Im Laufe der Jahrzehnte wuchs dieser Apparat zu einer Großbürokratie mit einer Vielzahl weiterer Aufgaben. Zu den weniger gefährlichen Unternehmungen gehörte schließlich sogar ein Sportverein, der fast jedes Jahr DDR-Fußballmeister wurde. Das und noch viel mehr schildern der Autor und seine Mitarbeiterin Doris Hubert in einem chronologisch angeordneten Zugriff.
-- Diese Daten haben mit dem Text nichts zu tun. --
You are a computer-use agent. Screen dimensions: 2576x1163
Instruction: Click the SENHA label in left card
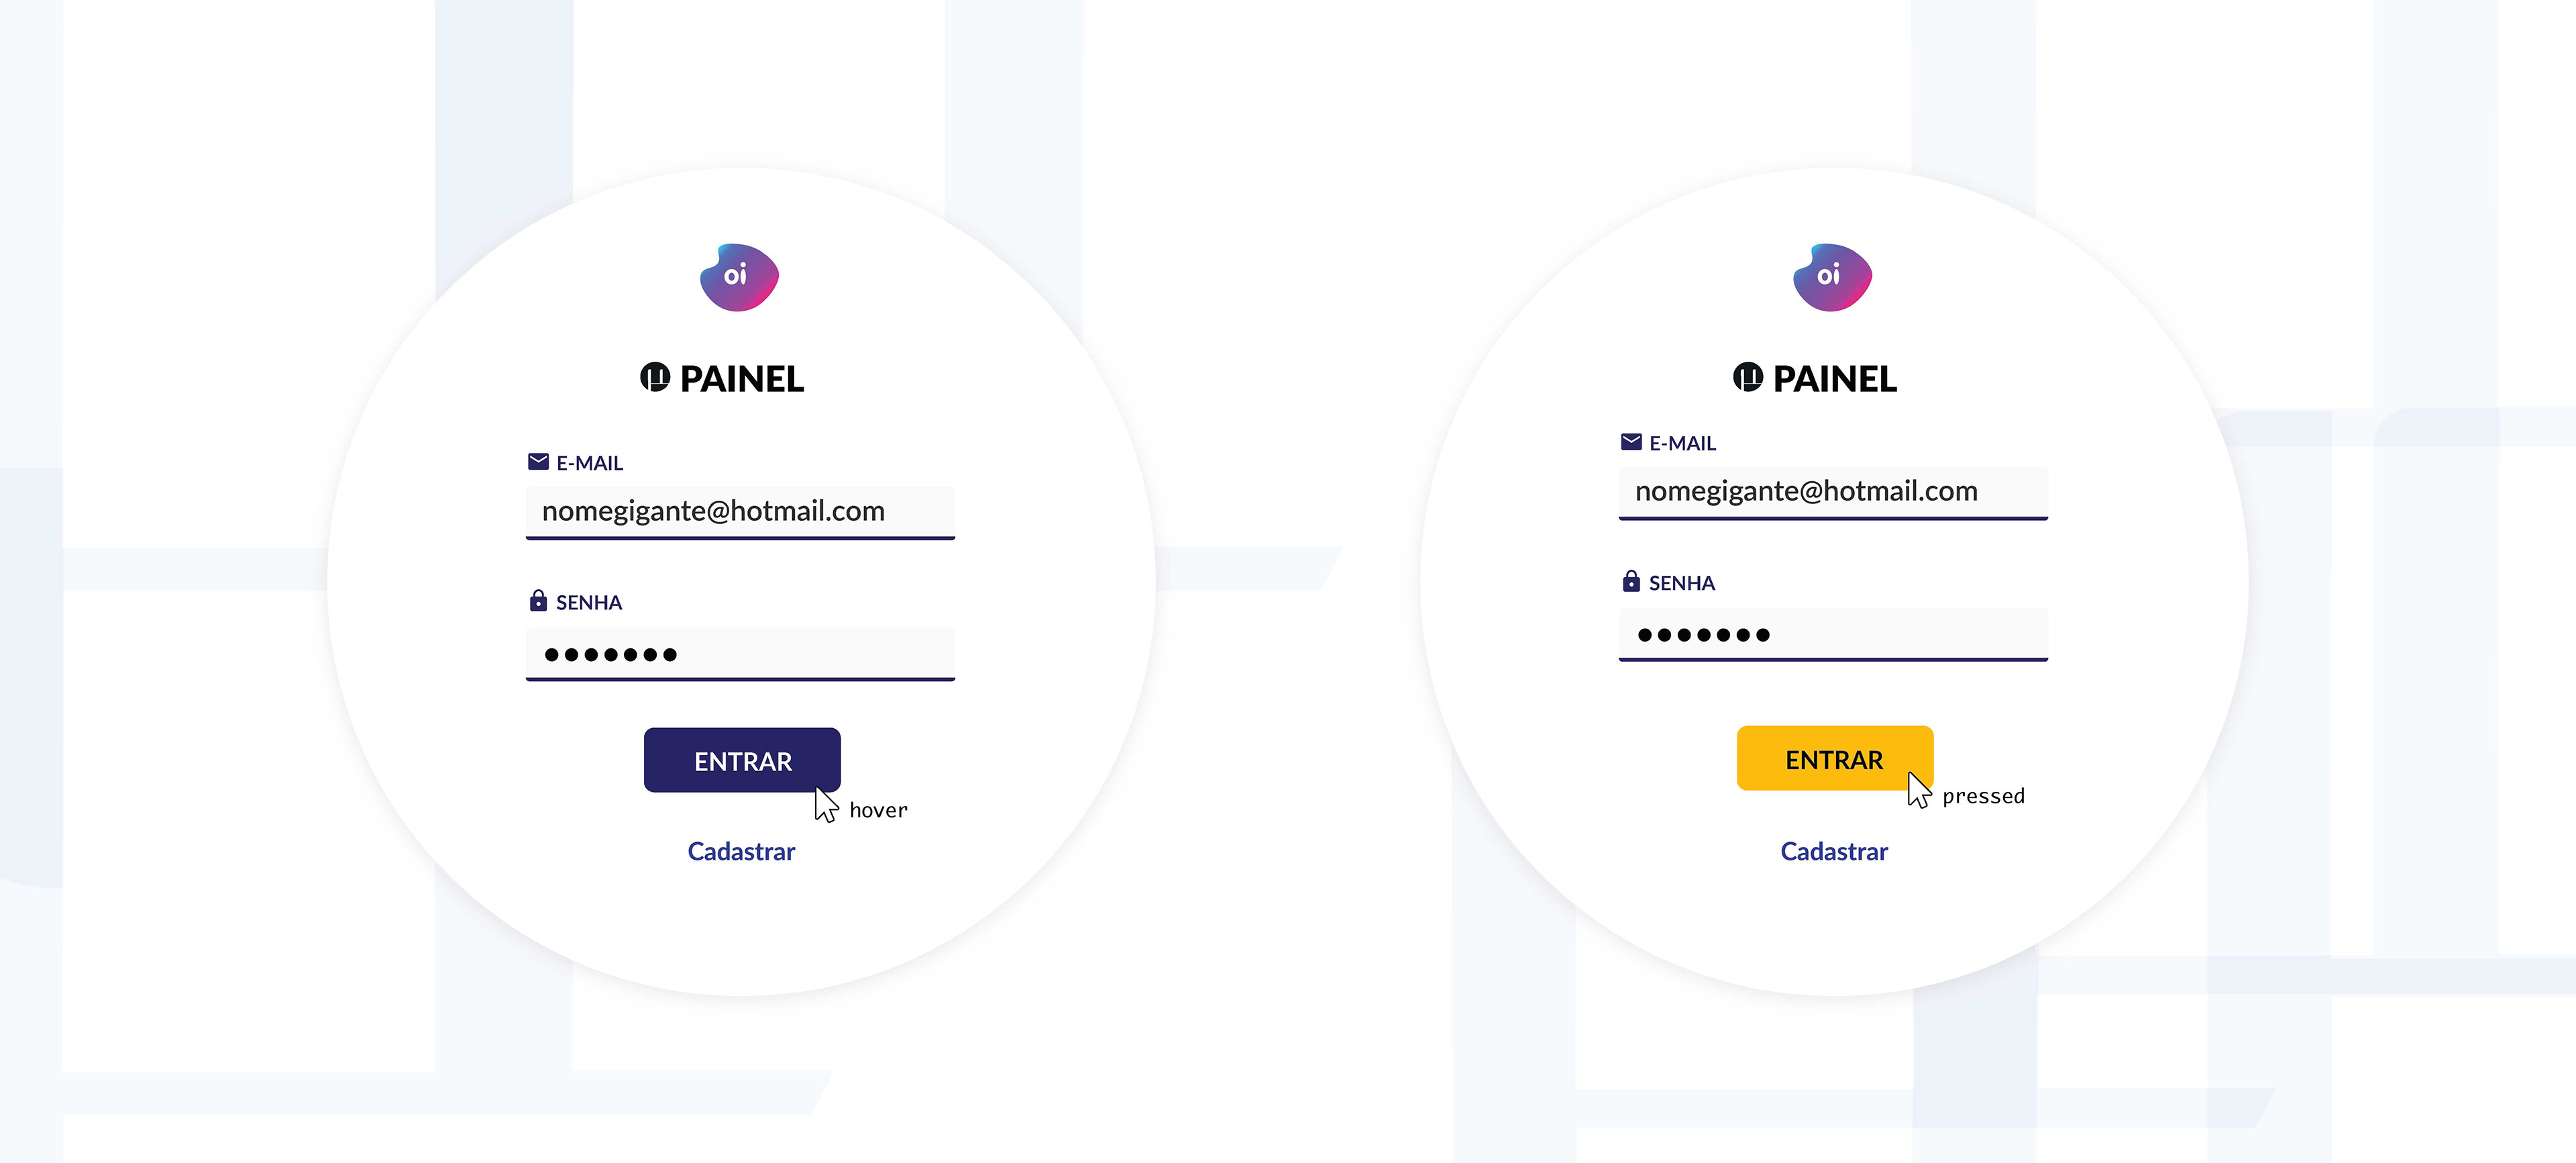(589, 602)
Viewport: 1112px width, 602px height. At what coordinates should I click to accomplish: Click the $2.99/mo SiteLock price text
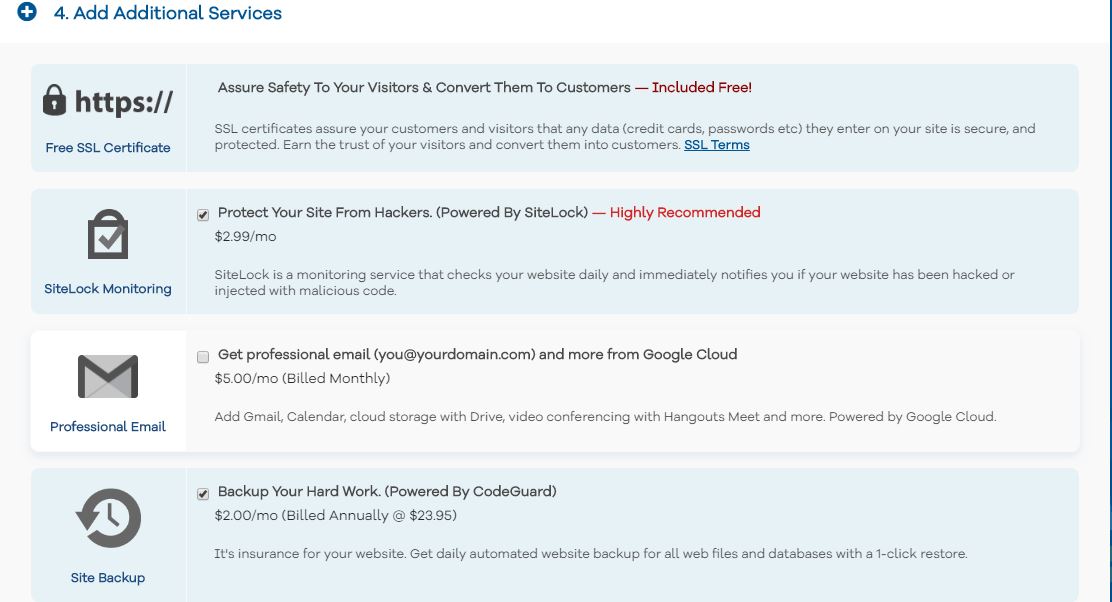click(x=245, y=237)
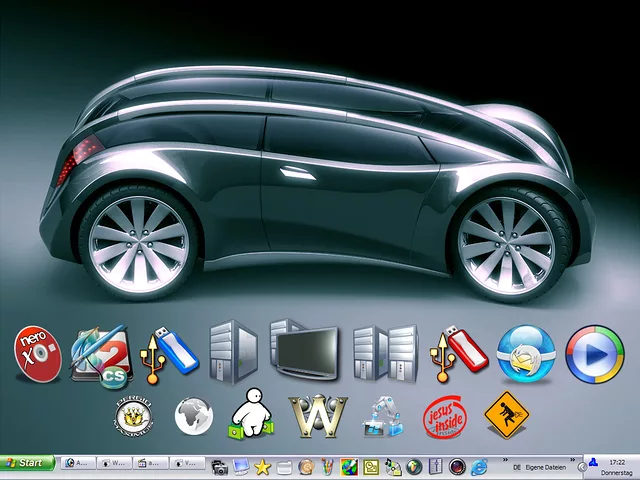Open the camera quick launch icon
Screen dimensions: 640x480
(220, 466)
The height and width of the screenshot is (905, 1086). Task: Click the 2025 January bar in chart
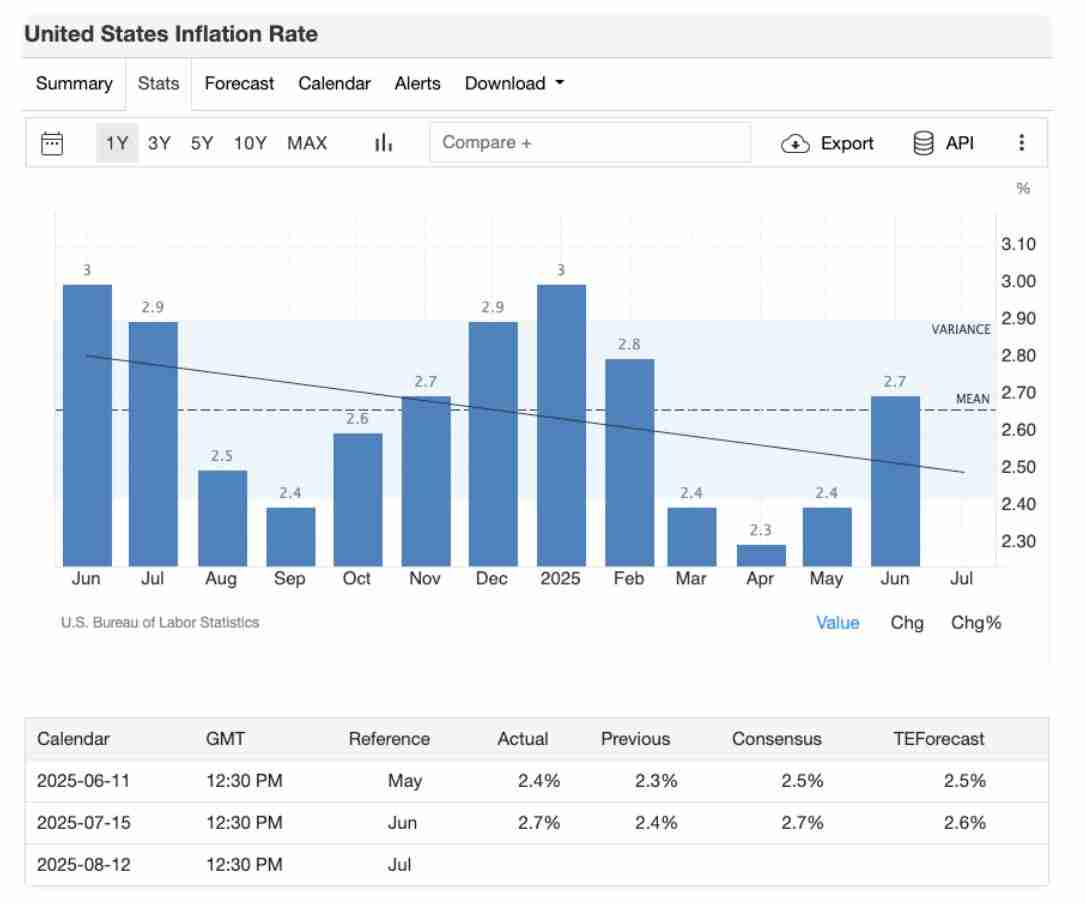561,425
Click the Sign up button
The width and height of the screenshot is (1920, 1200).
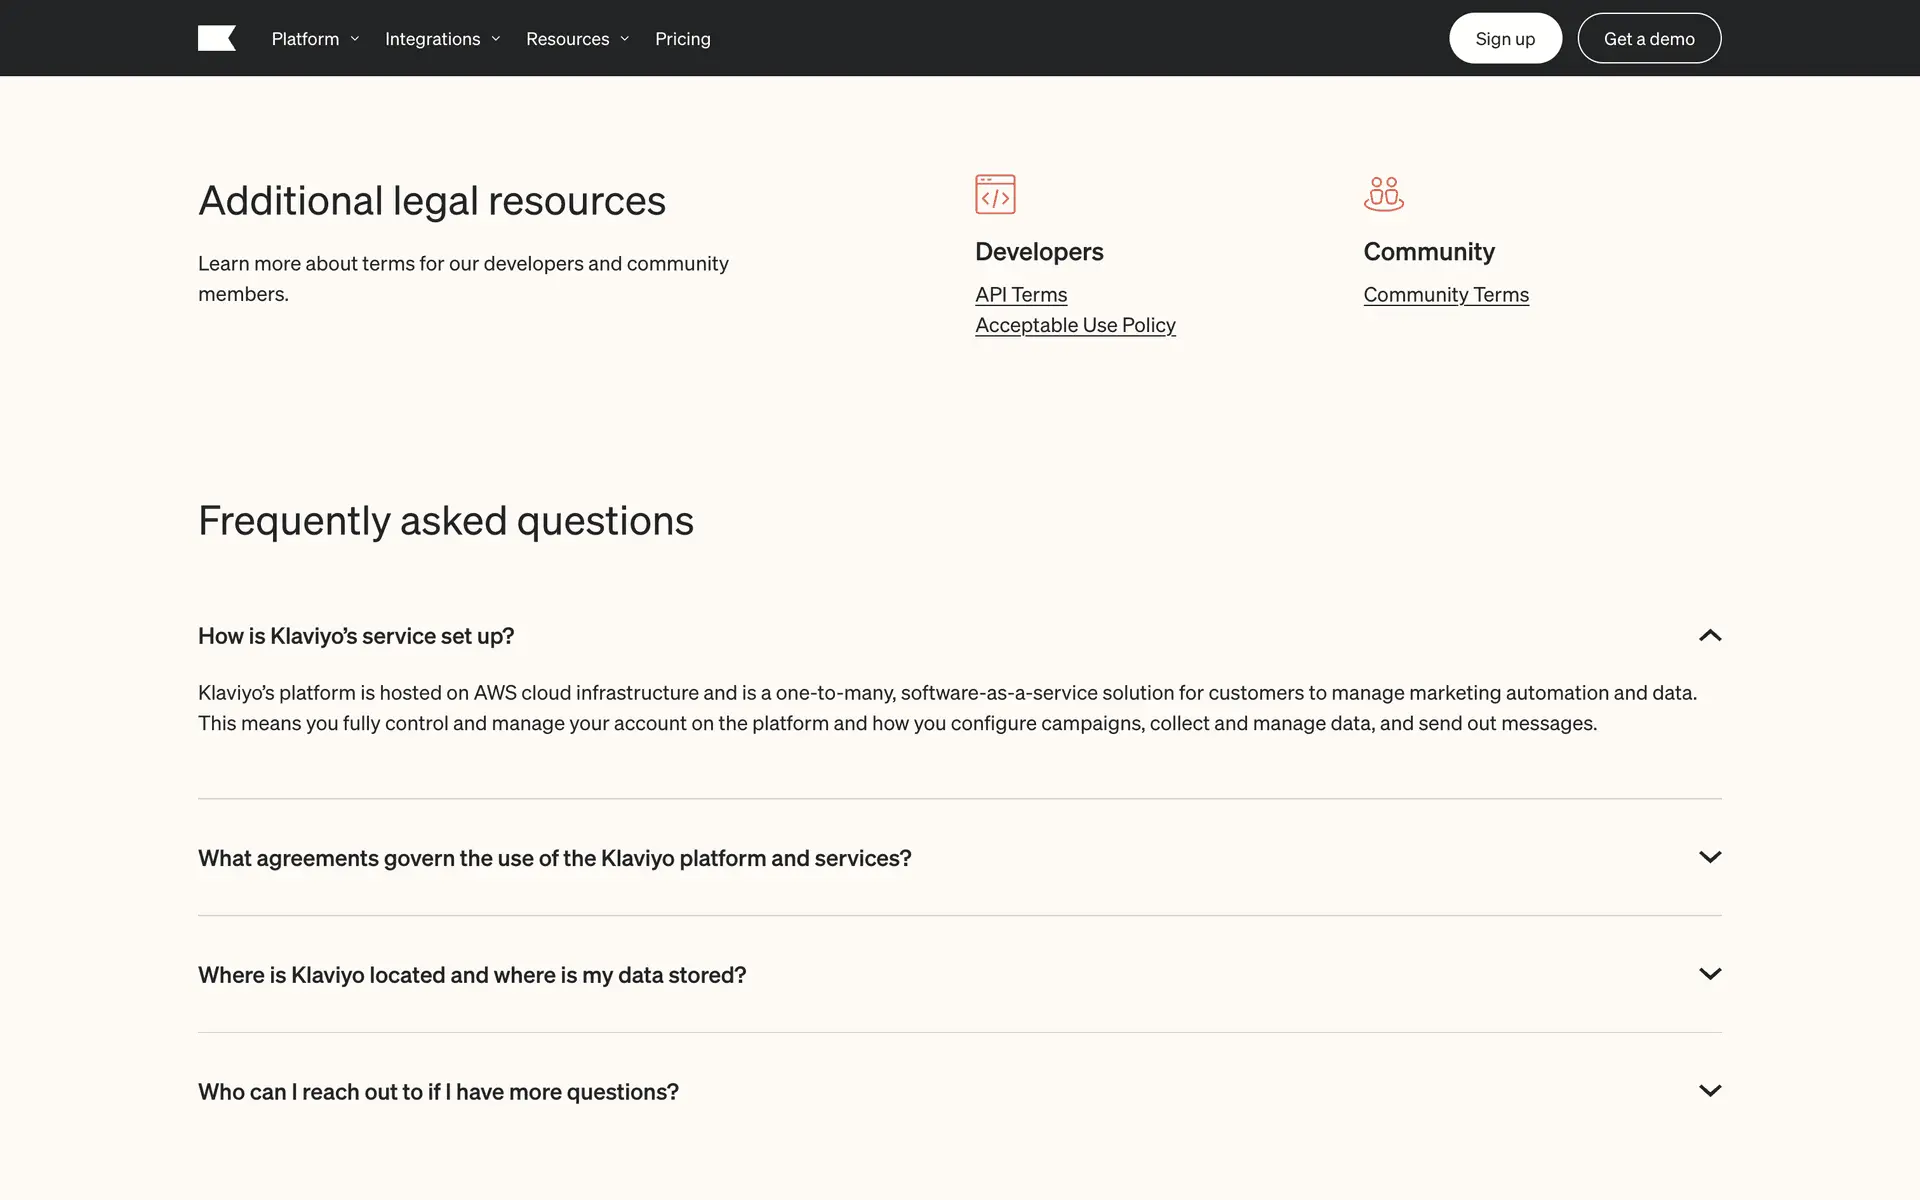point(1505,39)
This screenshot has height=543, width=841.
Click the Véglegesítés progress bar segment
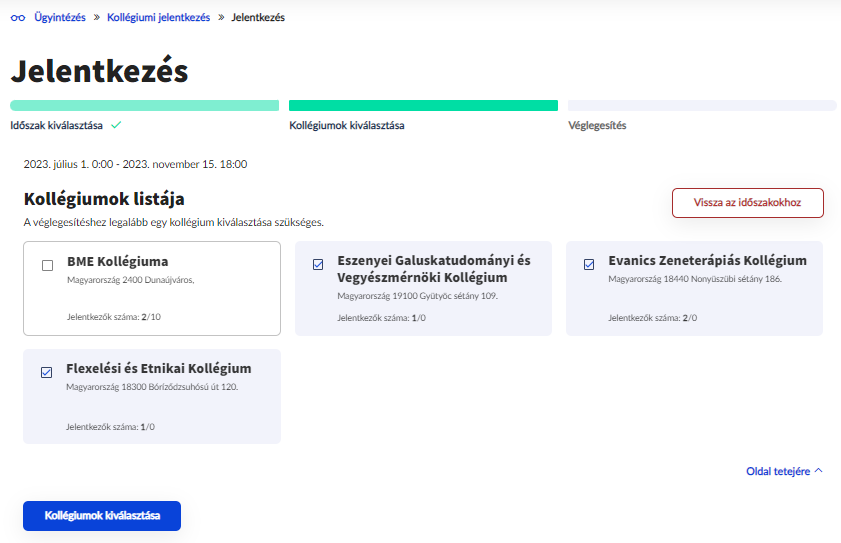click(x=701, y=105)
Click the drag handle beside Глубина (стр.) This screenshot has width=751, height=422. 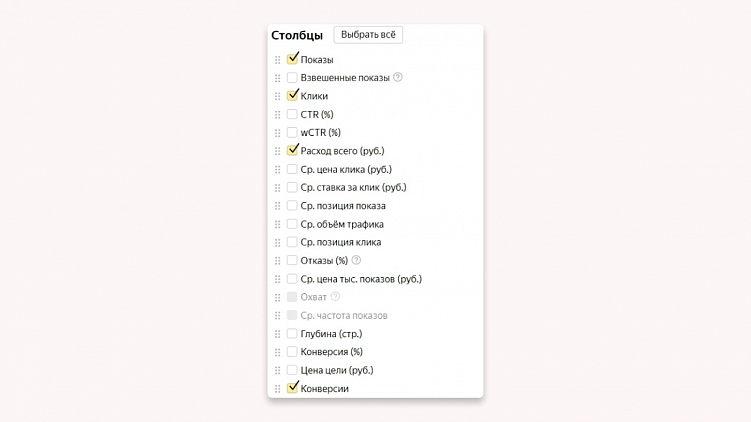(x=278, y=334)
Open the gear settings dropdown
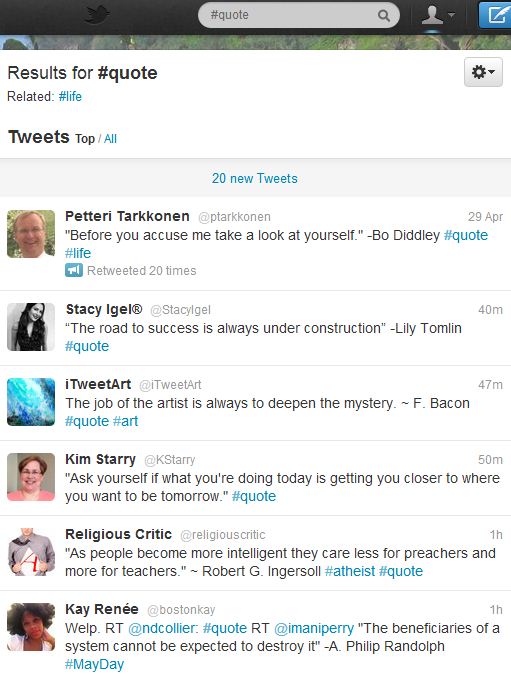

Der systematisierenden Einleitung folgen die Vorläufer des MfS in der SBZ und in den ersten Jahren der DDR über die Phase seiner Instrumentalisierung bei der Abwehr der Entspannungspolitik bis hin zum Weg in Zusammenbruch, Entmachtung und Auflösung. Die reichlich enthaltenen Dokumente und kaum bekannten Bildmaterialien aus den Beständen des Bundesbeauftragten für die Unterlagen des Staatssicherheitsdienstes der ehemaligen DDR, unter dessen Beteiligung die Publikation entstanden ist, machen den besonderen Reiz dieses Bandes aus.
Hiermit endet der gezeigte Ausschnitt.